* begin SOURCE RECORDS *

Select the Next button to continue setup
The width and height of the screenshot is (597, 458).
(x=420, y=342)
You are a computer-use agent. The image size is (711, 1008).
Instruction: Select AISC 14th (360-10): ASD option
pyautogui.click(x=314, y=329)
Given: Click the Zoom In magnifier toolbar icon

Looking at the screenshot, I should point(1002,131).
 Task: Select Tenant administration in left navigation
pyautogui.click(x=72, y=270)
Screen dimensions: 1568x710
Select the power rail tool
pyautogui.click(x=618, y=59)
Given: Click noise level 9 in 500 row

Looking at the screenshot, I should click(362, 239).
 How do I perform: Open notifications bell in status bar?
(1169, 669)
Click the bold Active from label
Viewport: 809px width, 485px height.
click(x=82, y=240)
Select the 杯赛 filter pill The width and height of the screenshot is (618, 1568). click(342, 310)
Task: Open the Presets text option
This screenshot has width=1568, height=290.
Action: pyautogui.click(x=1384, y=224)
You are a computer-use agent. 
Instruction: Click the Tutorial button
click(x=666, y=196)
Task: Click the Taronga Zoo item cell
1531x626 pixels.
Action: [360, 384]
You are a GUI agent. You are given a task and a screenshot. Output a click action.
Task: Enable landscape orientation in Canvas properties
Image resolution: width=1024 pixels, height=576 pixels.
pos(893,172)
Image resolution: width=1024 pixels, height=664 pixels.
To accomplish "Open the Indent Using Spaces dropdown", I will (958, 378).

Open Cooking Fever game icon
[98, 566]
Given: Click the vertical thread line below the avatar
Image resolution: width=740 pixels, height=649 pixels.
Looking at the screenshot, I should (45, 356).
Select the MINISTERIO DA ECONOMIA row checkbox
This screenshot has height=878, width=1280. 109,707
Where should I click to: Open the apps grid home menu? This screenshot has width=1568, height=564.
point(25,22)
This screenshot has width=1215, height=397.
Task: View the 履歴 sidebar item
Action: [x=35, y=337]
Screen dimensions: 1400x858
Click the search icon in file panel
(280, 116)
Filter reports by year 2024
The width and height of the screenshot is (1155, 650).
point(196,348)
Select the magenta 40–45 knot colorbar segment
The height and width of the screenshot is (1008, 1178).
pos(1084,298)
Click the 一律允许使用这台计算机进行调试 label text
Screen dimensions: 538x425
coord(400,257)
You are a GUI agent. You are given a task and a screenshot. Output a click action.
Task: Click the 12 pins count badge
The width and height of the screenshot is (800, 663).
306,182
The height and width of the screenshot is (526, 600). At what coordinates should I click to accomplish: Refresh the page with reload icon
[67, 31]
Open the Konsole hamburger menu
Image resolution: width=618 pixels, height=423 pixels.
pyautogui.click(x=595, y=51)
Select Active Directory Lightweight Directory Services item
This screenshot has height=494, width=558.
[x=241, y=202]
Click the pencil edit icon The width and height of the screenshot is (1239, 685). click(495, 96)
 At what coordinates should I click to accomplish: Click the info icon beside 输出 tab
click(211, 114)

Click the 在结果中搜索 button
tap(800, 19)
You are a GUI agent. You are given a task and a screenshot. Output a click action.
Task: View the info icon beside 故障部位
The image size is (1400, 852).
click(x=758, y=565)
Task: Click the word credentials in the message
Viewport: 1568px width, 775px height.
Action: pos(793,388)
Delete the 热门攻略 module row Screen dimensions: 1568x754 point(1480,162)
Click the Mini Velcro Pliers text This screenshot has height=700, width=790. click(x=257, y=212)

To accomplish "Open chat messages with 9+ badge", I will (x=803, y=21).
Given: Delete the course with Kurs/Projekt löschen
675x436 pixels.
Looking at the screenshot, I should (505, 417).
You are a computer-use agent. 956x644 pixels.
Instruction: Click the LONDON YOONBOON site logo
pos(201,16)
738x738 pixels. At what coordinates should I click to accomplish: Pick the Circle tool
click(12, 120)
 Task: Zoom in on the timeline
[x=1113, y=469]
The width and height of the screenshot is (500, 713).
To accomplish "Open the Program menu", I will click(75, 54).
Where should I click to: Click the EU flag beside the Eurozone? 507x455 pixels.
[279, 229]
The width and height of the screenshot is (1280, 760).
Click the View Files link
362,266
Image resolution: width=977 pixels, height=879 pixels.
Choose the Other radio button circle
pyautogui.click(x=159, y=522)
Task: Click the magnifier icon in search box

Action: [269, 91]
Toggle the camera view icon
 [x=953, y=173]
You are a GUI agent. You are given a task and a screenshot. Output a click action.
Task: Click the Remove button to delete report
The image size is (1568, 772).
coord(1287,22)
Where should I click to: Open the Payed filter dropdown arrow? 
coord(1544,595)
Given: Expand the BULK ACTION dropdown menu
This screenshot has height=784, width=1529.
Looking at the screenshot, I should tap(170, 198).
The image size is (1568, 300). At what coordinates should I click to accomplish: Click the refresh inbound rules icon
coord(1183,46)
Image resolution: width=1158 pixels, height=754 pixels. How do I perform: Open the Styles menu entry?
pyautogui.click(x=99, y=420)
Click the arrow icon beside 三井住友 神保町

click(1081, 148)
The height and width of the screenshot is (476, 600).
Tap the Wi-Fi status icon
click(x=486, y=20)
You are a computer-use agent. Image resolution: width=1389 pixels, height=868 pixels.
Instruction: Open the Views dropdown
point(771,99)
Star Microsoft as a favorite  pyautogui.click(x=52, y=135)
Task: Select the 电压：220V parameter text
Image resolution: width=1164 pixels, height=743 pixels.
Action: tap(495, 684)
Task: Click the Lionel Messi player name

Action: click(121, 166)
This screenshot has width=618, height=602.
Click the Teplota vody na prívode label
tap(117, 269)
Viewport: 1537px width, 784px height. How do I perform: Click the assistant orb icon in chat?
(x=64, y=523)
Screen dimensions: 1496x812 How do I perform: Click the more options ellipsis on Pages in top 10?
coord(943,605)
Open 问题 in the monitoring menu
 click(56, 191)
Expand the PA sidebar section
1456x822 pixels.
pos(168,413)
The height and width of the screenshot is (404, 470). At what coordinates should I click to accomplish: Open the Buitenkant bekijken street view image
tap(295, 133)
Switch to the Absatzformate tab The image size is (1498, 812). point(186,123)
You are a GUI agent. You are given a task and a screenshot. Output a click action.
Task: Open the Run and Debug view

* end SOURCE RECORDS *

• _INSTRUCTIONS FOR THE TASK_
Put every line of the material above into a JSON list of strings, one string per line, and leave out the blank lines.

• _COMPLETED EXERCISE_
[
  "Select the Next button to continue setup",
  "The width and height of the screenshot is (597, 458).",
  "(x=420, y=342)",
  "You are a computer-use agent. The image size is (711, 1008).",
  "Instruction: Select AISC 14th (360-10): ASD option",
  "pyautogui.click(x=314, y=329)",
  "Given: Click the Zoom In magnifier toolbar icon",
  "Looking at the screenshot, I should point(1002,131).",
  " Task: Select Tenant administration in left navigation",
  "pyautogui.click(x=72, y=270)",
  "Screen dimensions: 1568x710",
  "Select the power rail tool",
  "pyautogui.click(x=618, y=59)",
  "Given: Click noise level 9 in 500 row",
  "Looking at the screenshot, I should click(362, 239).",
  " How do I perform: Open notifications bell in status bar?",
  "(1169, 669)",
  "Click the bold Active from label",
  "Viewport: 809px width, 485px height.",
  "click(x=82, y=240)",
  "Select the 杯赛 filter pill The width and height of the screenshot is (618, 1568). click(342, 310)",
  "Task: Open the Presets text option",
  "This screenshot has width=1568, height=290.",
  "Action: pyautogui.click(x=1384, y=224)",
  "You are a computer-use agent. ",
  "Instruction: Click the Tutorial button",
  "click(x=666, y=196)",
  "Task: Click the Taronga Zoo item cell",
  "1531x626 pixels.",
  "Action: [360, 384]",
  "You are a GUI agent. You are given a task and a screenshot. Output a click action.",
  "Task: Enable landscape orientation in Canvas properties",
  "Image resolution: width=1024 pixels, height=576 pixels.",
  "pos(893,172)",
  "Image resolution: width=1024 pixels, height=664 pixels.",
  "To accomplish \"Open the Indent Using Spaces dropdown\", I will (958, 378).",
  "Open Cooking Fever game icon",
  "[98, 566]",
  "Given: Click the vertical thread line below the avatar",
  "Image resolution: width=740 pixels, height=649 pixels.",
  "Looking at the screenshot, I should (45, 356).",
  "Select the MINISTERIO DA ECONOMIA row checkbox",
  "This screenshot has height=878, width=1280. 109,707",
  "Where should I click to: Open the apps grid home menu? This screenshot has width=1568, height=564.",
  "point(25,22)",
  "This screenshot has width=1215, height=397.",
  "Task: View the 履歴 sidebar item",
  "Action: [x=35, y=337]",
  "Screen dimensions: 1400x858",
  "Click the search icon in file panel",
  "(280, 116)",
  "Filter reports by year 2024",
  "The width and height of the screenshot is (1155, 650).",
  "point(196,348)",
  "Select the magenta 40–45 knot colorbar segment",
  "The height and width of the screenshot is (1008, 1178).",
  "pos(1084,298)",
  "Click the 一律允许使用这台计算机进行调试 label text",
  "Screen dimensions: 538x425",
  "coord(400,257)",
  "You are a GUI agent. You are given a task and a screenshot. Output a click action.",
  "Task: Click the 12 pins count badge",
  "The width and height of the screenshot is (800, 663).",
  "306,182",
  "The height and width of the screenshot is (526, 600). At what coordinates should I click to accomplish: Refresh the page with reload icon",
  "[67, 31]",
  "Open the Konsole hamburger menu",
  "Image resolution: width=618 pixels, height=423 pixels.",
  "pyautogui.click(x=595, y=51)",
  "Select Active Directory Lightweight Directory Services item",
  "This screenshot has height=494, width=558.",
  "[x=241, y=202]",
  "Click the pencil edit icon The width and height of the screenshot is (1239, 685). click(495, 96)",
  " At what coordinates should I click to accomplish: Click the info icon beside 输出 tab",
  "click(211, 114)",
  "Click the 在结果中搜索 button",
  "tap(800, 19)",
  "You are a GUI agent. You are given a task and a screenshot. Output a click action.",
  "Task: View the info icon beside 故障部位",
  "The image size is (1400, 852).",
  "click(x=758, y=565)",
  "Task: Click the word credentials in the message",
  "Viewport: 1568px width, 775px height.",
  "Action: pos(793,388)",
  "Delete the 热门攻略 module row Screen dimensions: 1568x754 point(1480,162)",
  "Click the Mini Velcro Pliers text This screenshot has height=700, width=790. click(x=257, y=212)",
  "To accomplish \"Open chat messages with 9+ badge\", I will (x=803, y=21).",
  "Given: Delete the course with Kurs/Projekt löschen",
  "675x436 pixels.",
  "Looking at the screenshot, I should (505, 417).",
  "You are a computer-use agent. 956x644 pixels.",
  "Instruction: Click the LONDON YOONBOON site logo",
  "pos(201,16)",
  "738x738 pixels. At what coordinates should I click to accomplish: Pick the Circle tool",
  "click(12, 120)",
  " Task: Zoom in on the timeline",
  "[x=1113, y=469]",
  "The width and height of the screenshot is (500, 713).",
  "To accomplish \"Open the Program menu\", I will click(75, 54).",
  "Where should I click to: Click the EU flag beside the Eurozone? 507x455 pixels.",
  "[279, 229]",
  "The width and height of the screenshot is (1280, 760).",
  "Click the View Files link",
  "362,266",
  "Image resolution: width=977 pixels, height=879 pixels.",
  "Choose the Other radio button circle",
  "pyautogui.click(x=159, y=522)",
  "Task: Click the magnifier icon in search box",
  "Action: [269, 91]",
  "Toggle the camera view icon",
  " [x=953, y=173]",
  "You are a GUI agent. You are given a task and a screenshot. Output a click action.",
  "Task: Click the Remove button to delete report",
  "The image size is (1568, 772).",
  "coord(1287,22)",
  "Where should I click to: Open the Payed filter dropdown arrow? ",
  "coord(1544,595)",
  "Given: Expand the BULK ACTION dropdown menu",
  "This screenshot has height=784, width=1529.",
  "Looking at the screenshot, I should tap(170, 198).",
  "The image size is (1568, 300). At what coordinates should I click to accomplish: Click the refresh inbound rules icon",
  "coord(1183,46)",
  "Image resolution: width=1158 pixels, height=754 pixels. How do I perform: Open the Styles menu entry?",
  "pyautogui.click(x=99, y=420)",
  "Click the arrow icon beside 三井住友 神保町",
  "click(1081, 148)",
  "The height and width of the screenshot is (476, 600).",
  "Tap the Wi-Fi status icon",
  "click(x=486, y=20)",
  "You are a computer-use agent. Image resolution: width=1389 pixels, height=868 pixels.",
  "Instruction: Open the Views dropdown",
  "point(771,99)",
  "Star Microsoft as a favorite  pyautogui.click(x=52, y=135)",
  "Task: Select the 电压：220V parameter text",
  "Image resolution: width=1164 pixels, height=743 pixels.",
  "Action: tap(495, 684)",
  "Task: Click the Lionel Messi player name",
  "Action: click(121, 166)",
  "This screenshot has width=618, height=602.",
  "Click the Teplota vody na prívode label",
  "tap(117, 269)",
  "Viewport: 1537px width, 784px height. How do I perform: Click the assistant orb icon in chat?",
  "(x=64, y=523)",
  "Screen dimensions: 1496x812 How do I perform: Click the more options ellipsis on Pages in top 10?",
  "coord(943,605)",
  "Open 问题 in the monitoring menu",
  " click(56, 191)",
  "Expand the PA sidebar section",
  "1456x822 pixels.",
  "pos(168,413)",
  "The height and width of the screenshot is (404, 470). At what coordinates should I click to accomplish: Open the Buitenkant bekijken street view image",
  "tap(295, 133)",
  "Switch to the Absatzformate tab The image size is (1498, 812). point(186,123)",
  "You are a GUI agent. You are given a task and a screenshot. Output a click action.",
  "Task: Open the Run and Debug view"
]